# King Canada



## john5mt (Jan 21, 2007)

http://www.kingcanada.com/Products.htm

Are these any good....talking to the canucks here


----------



## Ranzan (Mar 21, 2009)

pretty much throw away tools..

We use thier 10 cms for hardi.. first thing we do is square the saw then wedge it with blocks it`s the only thing that keeps it there :laughing:


----------



## painterman (Feb 5, 2005)

you get what you pay for...mostly junk from China


----------



## MikeNeufeld (Sep 23, 2007)

Absolute garbage !!!!!!!


----------



## Chris Johnson (Apr 19, 2007)

It's like buying Harbor Frieght tools in the USA


----------



## woodworkbykirk (Sep 17, 2008)

yup garbage, only thing we time we buy king is when were cutting off a roof. so we pick up a couple circ saws for less than $100 then use em for that and that alone. lucky if they last 2 or 3 roofs. this is so we dont trash the makita, dewalt or my milwaukee . we use a chainsaw for demo too but not on a roof


----------



## Inner10 (Mar 12, 2009)

Its almost identical to http://www.princessauto.com/ Power Fist house brand, just like US's Harbor Freight cheap junk that has that funky plastic off-gassing smell. The only difference with KC and PF is that princess auto will take anything back and give you a refund, all their handtools are lifetime warrenty no questions asked exchange (better customer service then Strap-On).

I've bought a few things, $9.99 Grinders, 35.99 Sawzalls, half inch mixing drills, cutoff saws. They are all so stupidly cheap they are great for abusive crews or demo work. To be honest I've had pretty good luck with every piece I've bought, the blades/bits/cutters and most handtools are bogus but for $36 the sawzall works great and the 10 dollar grindes...most of the tools even come with spare brushes!


----------



## shanekw1 (Mar 20, 2008)

King Canada is like the bic lighter of tools.


----------



## john5mt (Jan 21, 2007)

On that subject...some of my in laws (theyre canucks) were braggin up their mastercraft tools

Seemed like more HD crap tools to me like ryobis that didnt measure up to even rigid tool quality...Am i wrong?


----------



## MikeNeufeld (Sep 23, 2007)

Mastercraft here again, is a sub standard power tool aimed at the DIY market ( at best )Most of the tools are very cheap, both in price and in qaulity. I would highly advise staying away at all costs( or no cost )

_Extracted material_:

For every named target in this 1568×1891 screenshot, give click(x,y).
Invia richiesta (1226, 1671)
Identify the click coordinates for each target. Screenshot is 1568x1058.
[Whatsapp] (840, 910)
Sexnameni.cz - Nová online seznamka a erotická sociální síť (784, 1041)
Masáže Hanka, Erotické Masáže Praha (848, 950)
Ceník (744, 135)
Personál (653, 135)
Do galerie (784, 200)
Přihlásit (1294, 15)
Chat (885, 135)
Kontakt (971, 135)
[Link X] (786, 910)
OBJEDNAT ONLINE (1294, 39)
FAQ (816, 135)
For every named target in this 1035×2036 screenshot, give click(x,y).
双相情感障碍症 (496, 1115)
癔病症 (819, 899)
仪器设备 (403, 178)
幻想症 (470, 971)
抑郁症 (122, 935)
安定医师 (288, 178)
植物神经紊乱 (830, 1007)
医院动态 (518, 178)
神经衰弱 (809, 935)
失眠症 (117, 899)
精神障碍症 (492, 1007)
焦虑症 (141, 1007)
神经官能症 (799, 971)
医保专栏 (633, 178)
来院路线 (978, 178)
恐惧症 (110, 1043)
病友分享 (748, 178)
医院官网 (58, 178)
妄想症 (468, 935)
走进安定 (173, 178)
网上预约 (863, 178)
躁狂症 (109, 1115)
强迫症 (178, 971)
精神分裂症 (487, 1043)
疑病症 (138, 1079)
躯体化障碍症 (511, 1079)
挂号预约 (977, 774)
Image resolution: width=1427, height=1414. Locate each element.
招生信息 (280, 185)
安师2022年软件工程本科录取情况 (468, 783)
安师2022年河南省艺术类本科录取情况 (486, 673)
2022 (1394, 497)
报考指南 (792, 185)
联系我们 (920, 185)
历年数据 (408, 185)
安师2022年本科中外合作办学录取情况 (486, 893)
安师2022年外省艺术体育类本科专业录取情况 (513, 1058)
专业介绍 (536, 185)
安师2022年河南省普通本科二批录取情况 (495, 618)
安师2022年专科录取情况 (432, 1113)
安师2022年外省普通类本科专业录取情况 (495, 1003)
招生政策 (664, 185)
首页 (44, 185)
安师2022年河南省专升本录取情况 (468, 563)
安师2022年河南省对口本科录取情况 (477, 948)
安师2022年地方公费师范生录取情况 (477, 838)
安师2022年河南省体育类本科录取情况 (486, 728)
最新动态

_Exercises to complete_:
• 1. Transcribe the part of the King Canada thread starting at "pretty much throw" and ending at "(Feb 5, 2005)".
• 2. Answer these questions about the King Canada thread.
(a) For what job does woodworkbykirk's crew buy King circular saws?
(b) What price does Inner10 give for the grinders?
(c) What does shanekw1 say King Canada is like?
The records have nothing to do with the King Canada thread.

_Outputs by task_:
• 1.
pretty much throw away tools..

We use thier 10 cms for hardi.. first thing we do is square the saw then wedge it with blocks it`s the only thing that keeps it there :laughing:


----------



## painterman (Feb 5, 2005)

• 2.
(a) Cutting off a roof
(b) $9.99
(c) The bic lighter of tools